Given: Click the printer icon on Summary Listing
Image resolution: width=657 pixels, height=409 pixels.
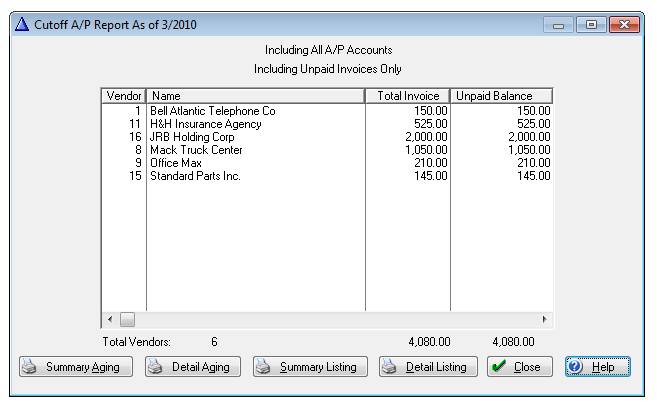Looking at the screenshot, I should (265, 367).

--

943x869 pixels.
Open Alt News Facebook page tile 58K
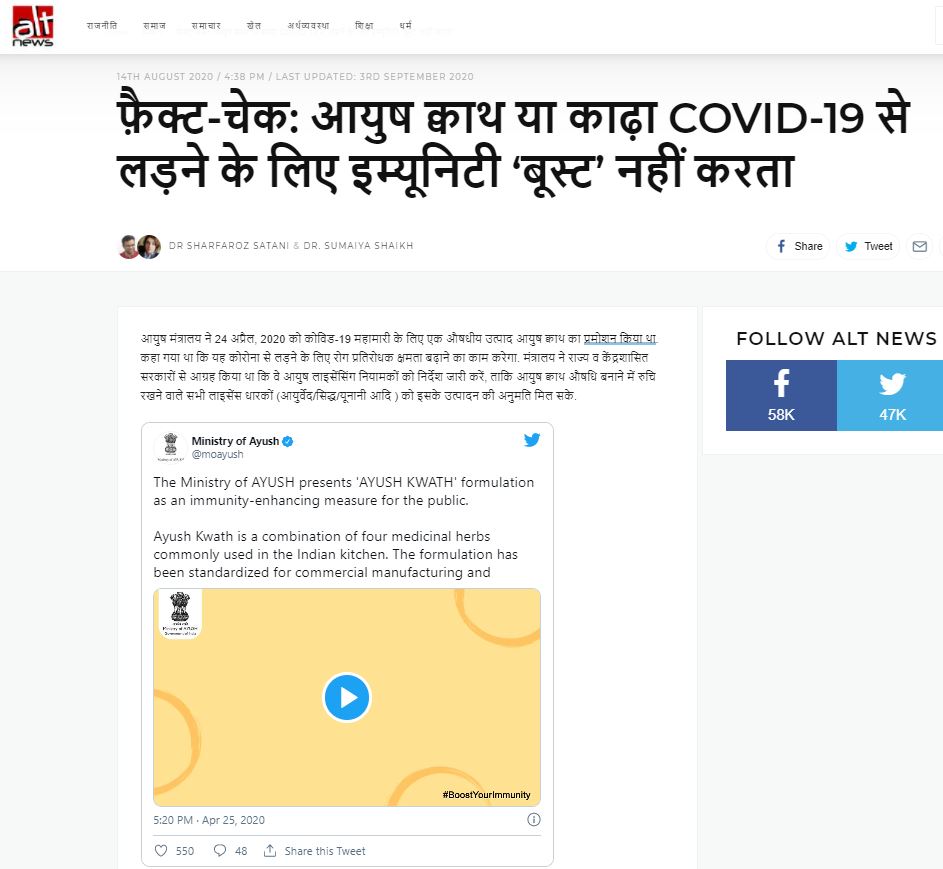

--

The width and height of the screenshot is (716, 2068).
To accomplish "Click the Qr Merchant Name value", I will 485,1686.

* [ACTION ITEM]: Lines that include the word "Click" — how many are there in the data? Answer with the number alone.

* [EXERCISE RESULT]: 2